Interpreting research on teacher quality is becoming more and more difficult. A paper presented by Linda Darling-Hammond and her colleagues at the April 2005 meeting of the American Educational Research Association (AERA) has renewed interest in what research says about the effectiveness of Teach For America (TFA) teachers. Although the AERA paper focuses primarily on teacher certification, the paper's title and some reporting on it have raised questions about the impacts of TFA teachers on student achievement, impacts that were the focus of a study by Mathematica first released in June 2004.

Here we clarify the Mathematica study. Our evaluation asked whether TFA teachers generate higher or lower student achievement than teachers who would have been hired in the absence of TFA. We compared TFA teachers to those who would otherwise teach their students, including novices and veterans, and certified and uncertified teachers, all of whom were willing to work in America's hardest-to-staff schools.

The Mathematica study found that TFA teachers had a positive impact on students' math achievement-average math scores were significantly higher in classes taught by TFA teachers than in classes taught by non-TFA teachers.
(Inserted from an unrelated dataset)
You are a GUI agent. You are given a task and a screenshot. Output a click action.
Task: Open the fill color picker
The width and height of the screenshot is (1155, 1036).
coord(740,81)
The size of this effect was 0.15 standard deviation, which is equivalent to one additional month of instruction. In contrast, students in TFA and non-TFA classrooms had similar reading scores.

As part of the Mathematica study, we compared TFA teachers to the certified non-TFA teachers and found the same result: a positive impact on math scores and no impact on reading scores.

Our study provides the most rigorous evidence to date on the effectiveness of TFA teachers. Randomized trials such as this are widely regarded as the gold standard in scientific research. We randomly assigned students to classrooms within the same grades and schools to ensure that teachers had equivalent groups of students and faced the same working conditions.

In addition, the Mathematica study was national in scope. It included seven school districts, representing urban and rural areas across the country in which TFA was operating, and was based on high quality data collected specifically for the evaluation by Mathematica's own staff, who administered achievement tests uniformly in all study classrooms.